Social Justice in the Digital Economy: Summer Webinar Series
Wednesday 9th // 6pm – 7:30pm BST
Making Data Work for Social Justice
Not all data is made equal. As data is increasingly mobilized in the service of governments and corporations, their unequal effects on both individuals and groups become increasingly difficult for data scientists. We ask data science by whom? Data science for whom? Data science with whose interests in mind?
Catherine D’Ignazio (MIT) helped us consider how feminist thinking can be operationalized to enact more just data practices, and Giselle Cory talked about the role data science has in the social sector.
- Dr Catherine D’Ignazio, MIT – Data Feminism
- Giselle Cory, DataKind UK – What role does data science have in the social sector?
Chair: Clara Crivellaro , Newcastle University
Catherine D’Ignazio is an Assistant Professor of Urban Science and Planning in the Department of Urban Studies and Planning at MIT. She is also Director of the Data + Feminism Lab which uses data and computational methods to work towards gender and racial equity, particularly as they relate to space and place. D’Ignazio is a scholar, artist/designer and hacker mama who focuses on feminist technology, data literacy and civic engagement.

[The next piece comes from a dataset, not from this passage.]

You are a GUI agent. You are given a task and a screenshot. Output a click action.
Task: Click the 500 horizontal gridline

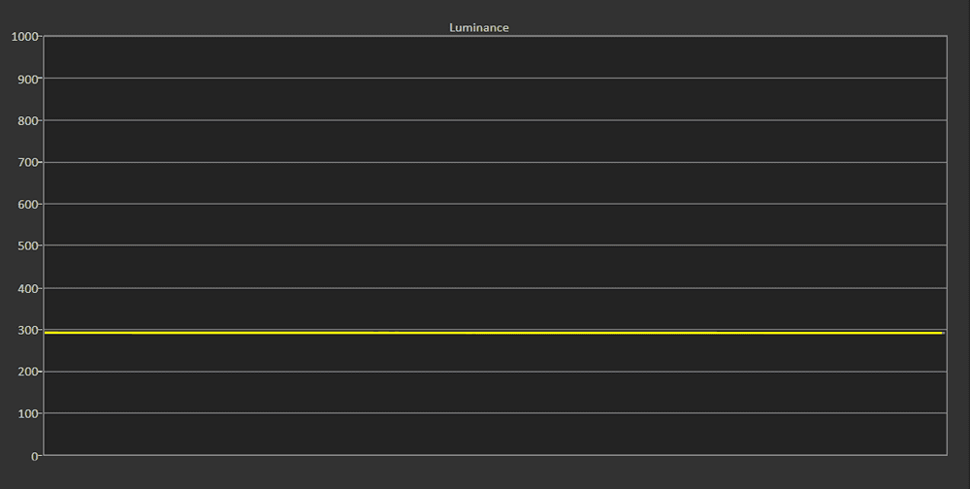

As data are increasingly mobilized in the service of governments and corporations, their unequal conditions of production, their asymmetrical methods of application, and their unequal effects on both individuals and groups have become increasingly difficult for data scientists–and others who rely on data in their work–to ignore. But it is precisely this power that makes it worth asking: “Data science by whom? Data science for whom? Data science with whose interests in mind? These are some of the questions that emerge from what we call data feminism, a way of thinking about data science and its communication that is informed by the past several decades of intersectional feminist activism and critical thought.
Illustrating data feminism in action, this talk will show how challenges to the male/female binary can help to challenge other hierarchical (and empirically wrong) classification systems; it will explain how an understanding of emotion can expand our ideas about effective data visualization; how the concept of invisible labor can expose the significant human efforts required by our automated systems; and why the data never, ever “speak for themselves.” The goal of this talk, as with the project of data feminism, is to model how scholarship can be transformed into action: how feminist thinking can be operationalized in order to imagine more ethical and equitable data practices.
Giselle Cory is Executive Director of DataKind UK, a charity that supports other charities to use data science, through a community of pro bono data scientists. DataKind UK has supported hundreds of charities to make better use of data, over its nearly 10 years working in the UK. Giselle has spent over a decade working in social change organisations: from Government (Cabinet Office and Treasury), to national charities and think tanks. They believe that smart, responsible data collection and use can help the social sector tackle some of the UK’s biggest challenges.
What role does data science have in the social sector?
Drawing from DataKind UK’s experience supporting social change organisations to use data science, you’ll hear real-life case studies from charities, local government, and social enterprises across the UK. We’ll situate the role of data science in the social sector, and the ethical implications. You’ll gain insight into how the social sector can use data science to improve their operations, understand their clients better, evaluate their services, and increase their impact.